Cito testualmente in modo da attenermi ai fatti: “spara a chi non sarò mai, ci crederai, perfetta complice, spara a chi non sarò mai, non mi tradirai, ma dai; sparo a chi non sarò mai, non mi vedrai, continuo a fingere, sparo a chi non sarò mai, tanto già lo sai; non fare rumore, niente è importante… ” e via proseguendo fino alla fine del pezzo. Dopo tale virtuosismo in rima mi sollevo sulla sedia e comincio ad ascoltare gli altri testi. Purtroppo, scoprendo la tracklist, mi rendo conto che il gigantesco disco d’esordio de I Nastri è nient’altro che un buon Ep. Troppi quattordici pezzi per un disco,sarebbe troppo anche per Springsteen. Troppi i brani che manifestano un ego ipertrofico rispetto alla qualità di almeno metà di questi. Troppa pochezza testuale ed esercizio di rime, poggiata su un impianto musicale gradevole che però nel complesso suona un pelino patinato. Le parole spesso sembrano buttate a caso solo per far suonare bene la melodia, senza o con poca ricerca lessicale; per intenderci, come si fa nelle voci guida in pre produzione, registrate in un finto inglese solo per dare l’idea del testo ancora da scrivere, quei provini in cui i versi finiscono sempre con why, faraway o say.

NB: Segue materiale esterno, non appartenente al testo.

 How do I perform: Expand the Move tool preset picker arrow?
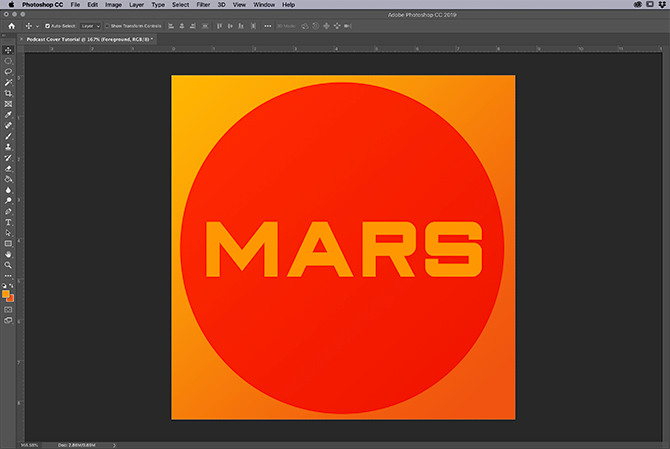[36, 26]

Lo so, direte voi Nastri: ogni pezzo mica deve essere un canto della Divina Commedia e le hit anglosassoni tradotte dall’inglese non sempre sono capolavori testuali. Avete ragione. Absolutely. Ma in Inghilterra quando devono cucinare il loro piatto nazionale aprono un barattolo di pelati e ci si mettono intorno con dei piatti e dopo esser andati di corpo non si puliscono il muscolo detrusore dell’ano (ndr leggi culo). Io invece sono ben fiero di cucinarmi,mentre ascolto il vostro disco, una bella amatriciana e poi di potermi fare un meritato bidet. Comunque dai, vi aspetto ai fornelli per il secondo disco.

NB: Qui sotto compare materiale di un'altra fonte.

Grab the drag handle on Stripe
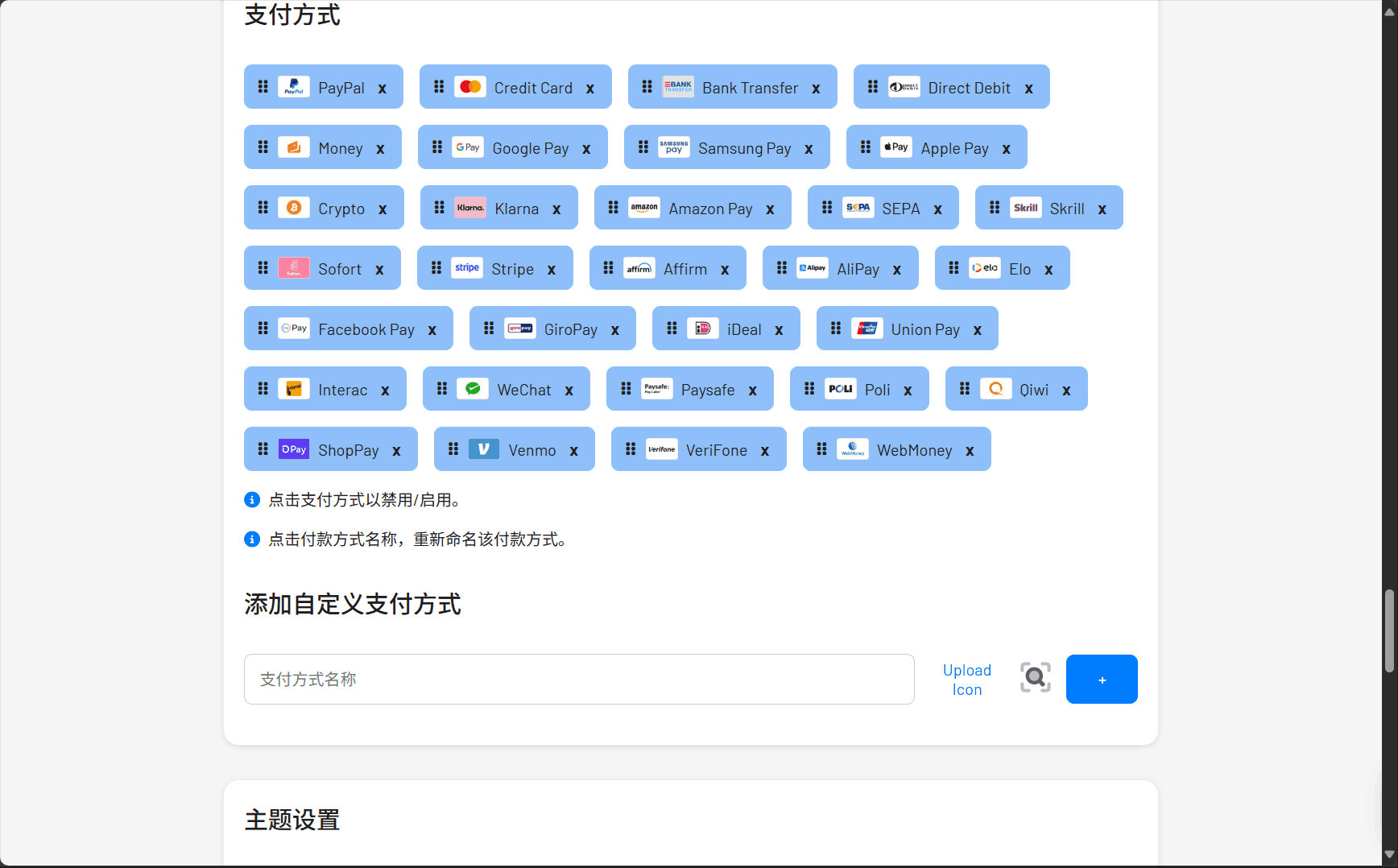 436,268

Sydyan – Benefico Perturbante
I Sydyan dicono nel terzo pezzo di questo Ep: “C’è divisione tra bene e male”. Ma in questo caso ci sono solo elementi buoni che permangono durante l’ascolto di Benefico Perturbante. Il gruppo veronese nasce nel 2005 dalla penna di Michele Ambrosi e dal bisogno incipiente di dare voce alla propria soggettività trasponendo in musica le suggestioni del quotidiano vivere.

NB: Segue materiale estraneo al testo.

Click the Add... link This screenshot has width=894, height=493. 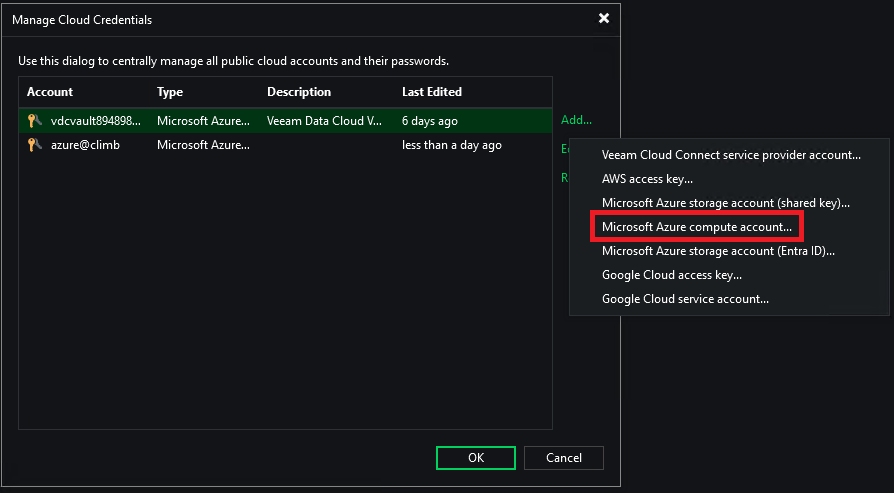point(576,120)
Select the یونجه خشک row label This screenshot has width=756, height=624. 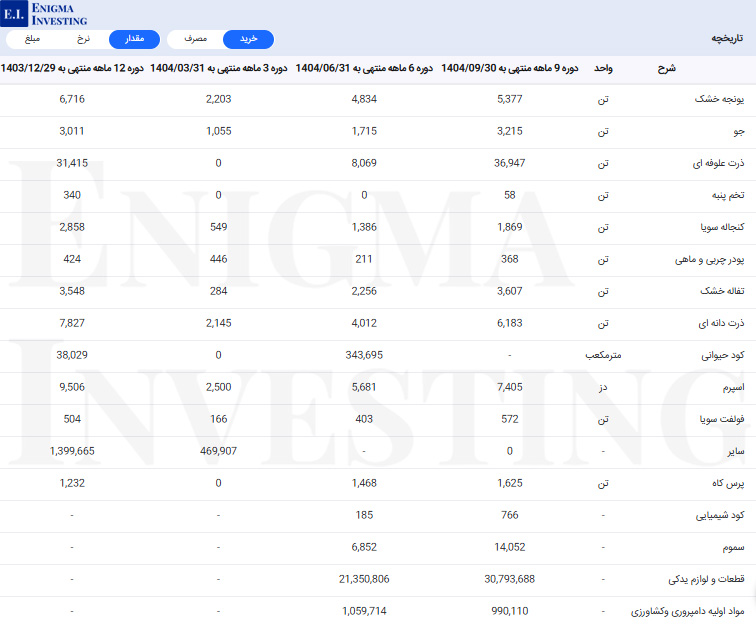719,100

Dopo aver assunto la forma di quintetto tante cose sono cambiate sia nella dimensione live sia in quella da studio. Ecco quindi che spunta fuori lo strano ed inusuale incrocio musicale che assume le fattezze di un taglio cantautorale già vivo negli esordi e di una componente elettrica istintiva, incalzante, a tratti vicina a certa psichedelia rarefatta ma sempre viva dei giorni nostri.
Sono proprio queste le atmosfere che si respirano sin dall’iniziale “(Se so) Stare con te”, in cui ci sono suoni che ricordano da vicino i Subsonica, i Bluvertigo e i Soerba (insomma la creme del Rock Elettronico anni Novanta italiano). In “Vuoto” invece è una chitarra allegra a far da padrone almeno per gran parte del brano (fino a quando non arriva un piano a ricordare quelle melodie care ai Gazebo di “I Like Chopin”).
La convivenza fra i due strumenti è pacifica e spontanea anche nel successivo brano, il già citato “Sia Bene e Male”. “Profumo” odora (concedetemi il gioco di parole) di Indie Rock alla inglese, anche se lascia trasparire qualcosa di natura italica (giusto per non allontanarsi troppo dalle origini). “Aspettiamo” è l’unico video per ora tratto da Benefico Perturbante, una scelta giusta perché la canzone ha degli arrangiamenti più curati rispetto al resto dell’Ep ed ha tutte le carte in regola per diventare un caso da migliaia di visualizzazioni su Youtube. Mentre mi concedo questa recensione le visualizzazioni sono a quota 287 ma certamente il numero crescerà di giorno in giorno.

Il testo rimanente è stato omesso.